A critical problem with these definitions is that there are many important factors influencing implantation success are not accounted for, including oocyte and uterine age, length of infertility, euploidy (and how this was determined), systemic diseases, lifestyle issues (e.g. obesity or smoking), uterine structural abnormalities, chronic endometritis, and presence of endometriosis. Some of these are routinely screened for and others are not, but might be if RIF is diagnosed. Obviously, the lack of implantation of a high-quality blastocyst in a 28 year old woman with absent tubes as her only infertility factor would be much less likely than a 39 year old with transfer of untested, cleavage-stage embryos. Thus, recently, authors have suggested personalized definitions of implantation failure. Embryo aneuploidy (and therefore oocyte age) is arguably the most important contributing factor to failure of ART. For this reason, Ata et al. proposed a new definition of RIF that accounts for anticipated euploidy rate on the basis of age, using a statistical model (34). The statistical simulation found that no age category was associated with a 95% probably of successful implantation with six embryos transferred! Rather, a 95% probability of success was not reached until seven blastocysts were transferred in women < 35 years old. The needed number of embryos increased with age; at 38 years of age, 10 blastocysts were needed, and at age 42 there was no practical number that allowed a 95% probability of implantation.
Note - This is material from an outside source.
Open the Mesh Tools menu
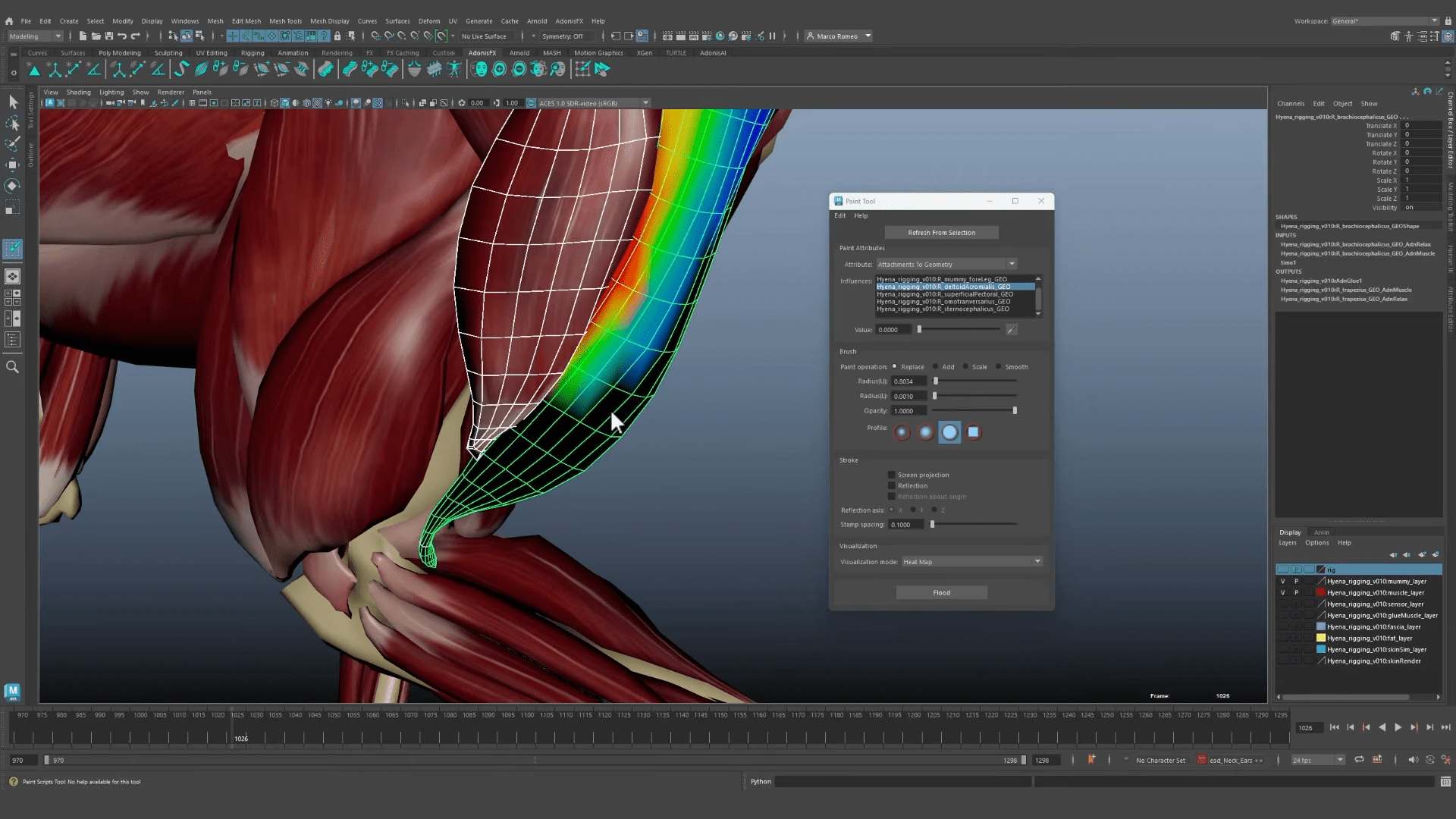 285,20
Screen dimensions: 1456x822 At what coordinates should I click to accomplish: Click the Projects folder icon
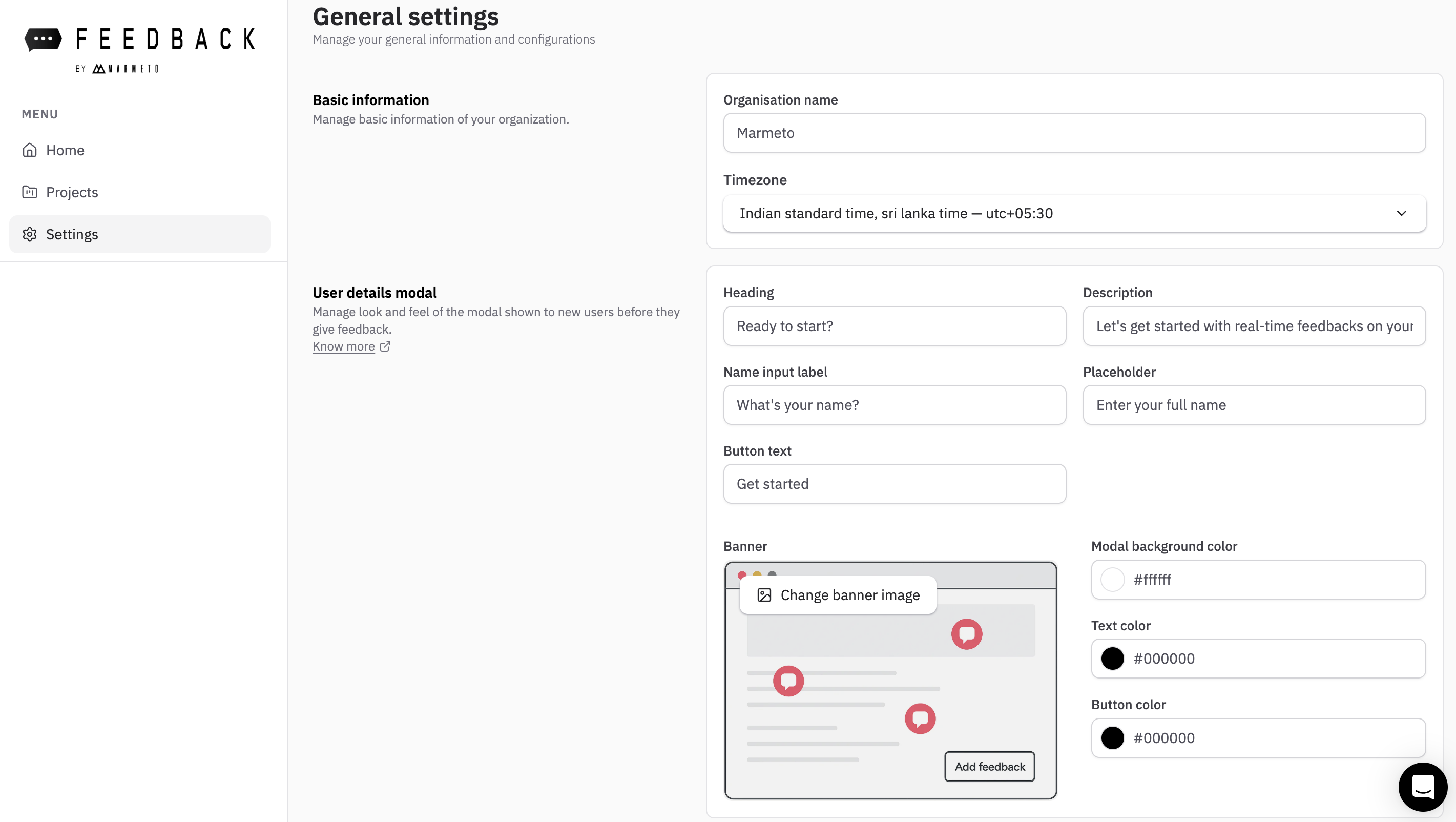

Of course, the number needed would be reduced, if euploid embryos are transferred. Rozen et al. suggested using a theoretical implantation rate (TIR) to create a personalized diagnosis of RIF and to account for many of the aforementioned factors, but the authors did not provide a way to calculate the TIR, and large scale data taking all of these factors into account is lacking (35).
Conclusion
In conclusion, RIF does not have a universal definition. Clinical experience tells us that some women have a greatly reduced chance of embryo implantation. These women, if they possess an adequate supply of euploid oocytes, often are able to conceive with further IVF attempts, since the chances are seldom 0%. However, the emotional and financial burdens of these choices are high and the chance of success is certainly not optimal. Therefore, a practical definition of RIF is needed to inform both research and clinical practice. We propose that large scale data be applied to allow personalization of the diagnosis by modeling multiple factors. Until we have the ability to more fully personalize, definitions should at minimum account for the risk of aneuploidy as a significant factor governing implantation.